Given information:
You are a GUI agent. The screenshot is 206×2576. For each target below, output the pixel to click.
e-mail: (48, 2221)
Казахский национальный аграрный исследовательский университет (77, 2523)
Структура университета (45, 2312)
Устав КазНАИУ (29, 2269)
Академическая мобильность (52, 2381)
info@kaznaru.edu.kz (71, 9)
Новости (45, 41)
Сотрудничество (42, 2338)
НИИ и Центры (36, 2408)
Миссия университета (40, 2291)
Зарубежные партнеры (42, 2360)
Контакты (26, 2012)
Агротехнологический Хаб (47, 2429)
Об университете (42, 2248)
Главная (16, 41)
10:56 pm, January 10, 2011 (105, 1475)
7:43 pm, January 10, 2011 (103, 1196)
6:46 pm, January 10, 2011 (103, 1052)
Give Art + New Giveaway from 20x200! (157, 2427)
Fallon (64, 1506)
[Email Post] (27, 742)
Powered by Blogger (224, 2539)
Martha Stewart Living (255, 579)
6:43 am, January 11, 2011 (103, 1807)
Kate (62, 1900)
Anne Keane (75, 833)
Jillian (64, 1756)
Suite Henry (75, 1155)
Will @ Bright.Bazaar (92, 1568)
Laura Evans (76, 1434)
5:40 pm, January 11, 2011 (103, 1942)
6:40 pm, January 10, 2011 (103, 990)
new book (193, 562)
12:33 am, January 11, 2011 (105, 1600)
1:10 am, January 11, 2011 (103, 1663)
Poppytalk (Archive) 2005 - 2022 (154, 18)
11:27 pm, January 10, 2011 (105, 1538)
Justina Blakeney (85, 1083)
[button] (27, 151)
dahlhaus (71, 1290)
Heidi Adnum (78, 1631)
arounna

Task brief: Repeat the material from above exactly, word for word.

The answer:
You are a GUI agent. The screenshot is 206×2576. For each target below, output the pixel to click.
e-mail: (48, 2221)
Казахский национальный аграрный исследовательский университет (77, 2523)
Структура университета (45, 2312)
Устав КазНАИУ (29, 2269)
Академическая мобильность (52, 2381)
info@kaznaru.edu.kz (71, 9)
Новости (45, 41)
Сотрудничество (42, 2338)
НИИ и Центры (36, 2408)
Миссия университета (40, 2291)
Зарубежные партнеры (42, 2360)
Контакты (26, 2012)
Агротехнологический Хаб (47, 2429)
Об университете (42, 2248)
Главная (16, 41)
10:56 pm, January 10, 2011 (105, 1475)
7:43 pm, January 10, 2011 (103, 1196)
6:46 pm, January 10, 2011 (103, 1052)
Give Art + New Giveaway from 20x200! (157, 2427)
Fallon (64, 1506)
[Email Post] (27, 742)
Powered by Blogger (224, 2539)
Martha Stewart Living (255, 579)
6:43 am, January 11, 2011 (103, 1807)
Kate (62, 1900)
Anne Keane (75, 833)
Jillian (64, 1756)
Suite Henry (75, 1155)
Will @ Bright.Bazaar (92, 1568)
Laura Evans (76, 1434)
5:40 pm, January 11, 2011 (103, 1942)
6:40 pm, January 10, 2011 (103, 990)
new book (193, 562)
12:33 am, January 11, 2011 (105, 1600)
1:10 am, January 11, 2011 (103, 1663)
Poppytalk (Archive) 2005 - 2022 (154, 18)
11:27 pm, January 10, 2011 (105, 1538)
Justina Blakeney (85, 1083)
[button] (27, 151)
dahlhaus (71, 1290)
Heidi Adnum (78, 1631)
arounna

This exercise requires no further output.